* [Word and element location data]
________
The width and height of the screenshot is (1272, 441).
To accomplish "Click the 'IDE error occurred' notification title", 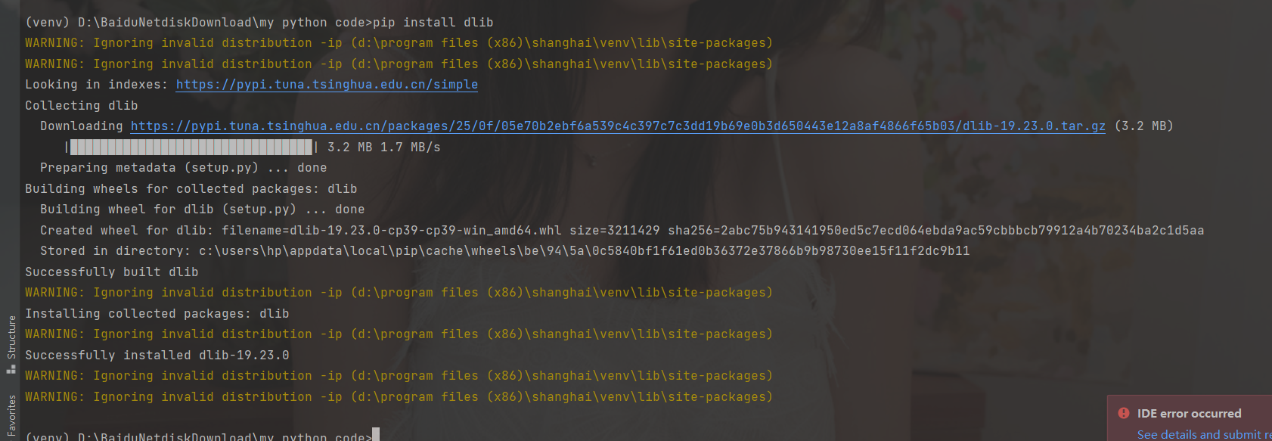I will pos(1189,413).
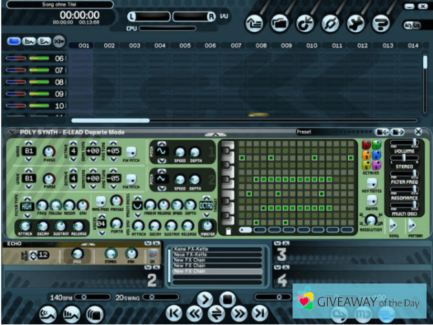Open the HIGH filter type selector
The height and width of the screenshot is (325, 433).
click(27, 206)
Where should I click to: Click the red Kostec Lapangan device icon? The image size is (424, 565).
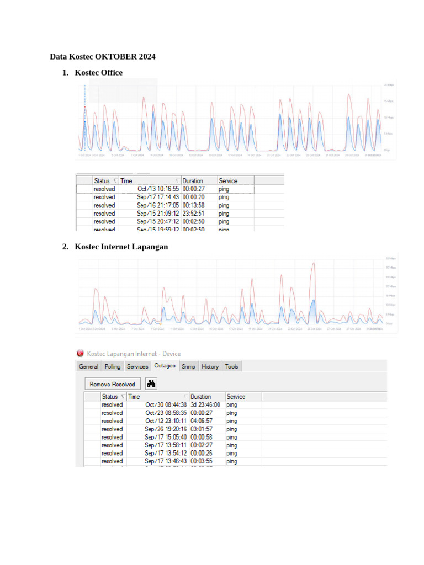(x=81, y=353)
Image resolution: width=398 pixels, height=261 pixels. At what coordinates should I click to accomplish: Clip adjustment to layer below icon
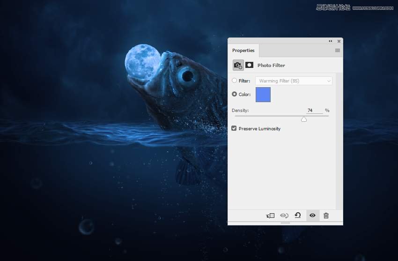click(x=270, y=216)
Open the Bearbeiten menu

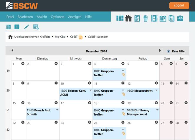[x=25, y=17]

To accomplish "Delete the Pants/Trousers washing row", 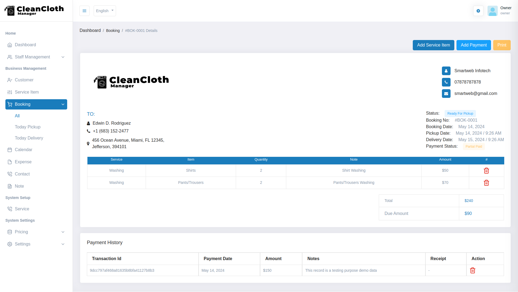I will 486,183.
________
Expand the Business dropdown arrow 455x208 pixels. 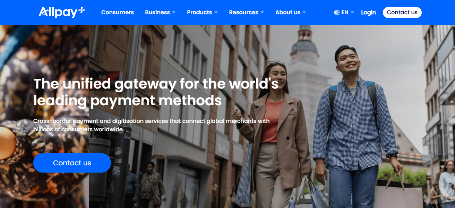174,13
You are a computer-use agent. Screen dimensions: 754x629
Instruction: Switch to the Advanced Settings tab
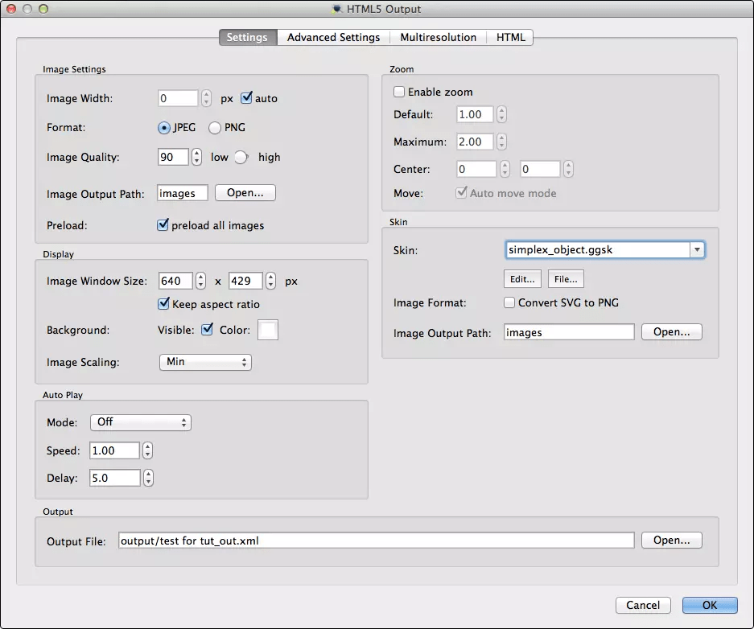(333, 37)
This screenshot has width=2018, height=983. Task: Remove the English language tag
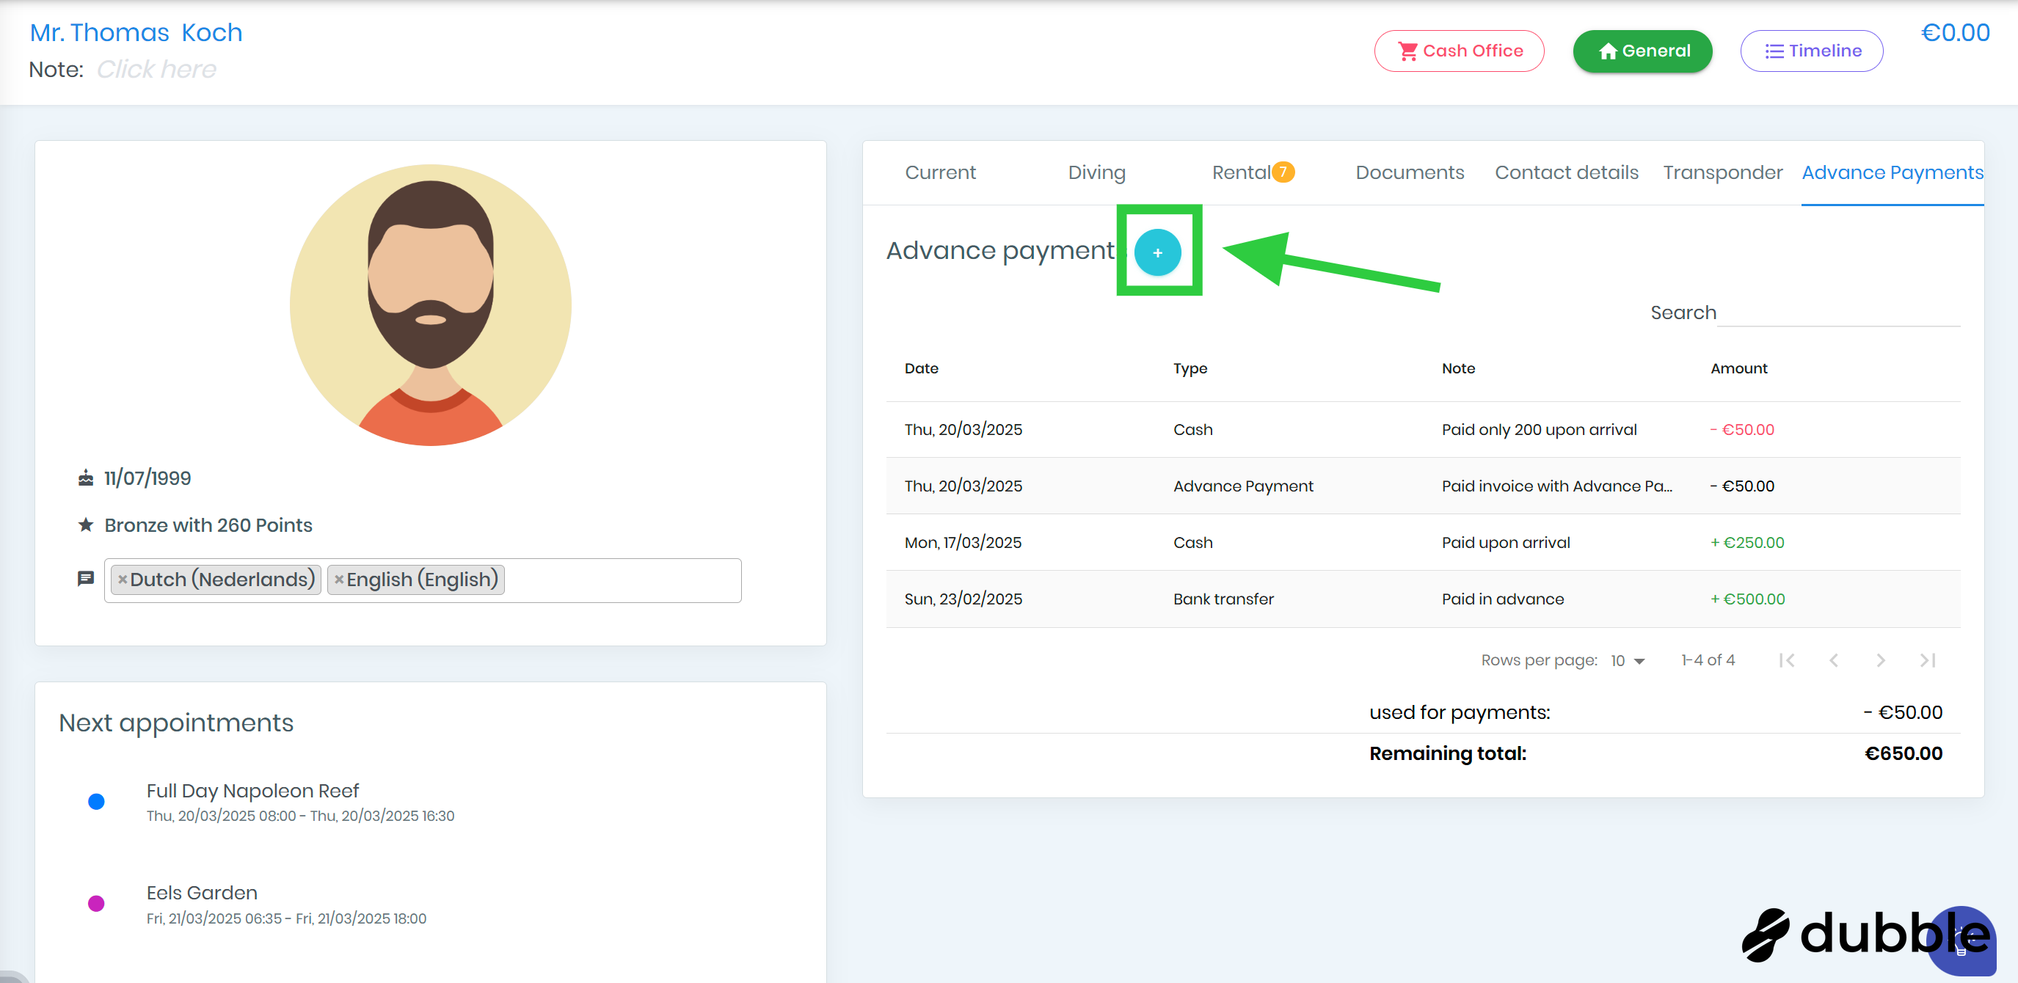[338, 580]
________
* [DO THIS] Extract each line of the items above that contains the string "width", treating uppercase and lowercase as different.

* [OUTPUT FOR THIS EXERCISE]
The width and height of the screenshot is (1272, 441).
The height and width of the screenshot is (325, 433).
Image resolution: width=398 pixels, height=261 pixels. At what coordinates should I click to accomplish: Clip adjustment to layer below icon
This screenshot has width=2018, height=983. Task: Remove the English language tag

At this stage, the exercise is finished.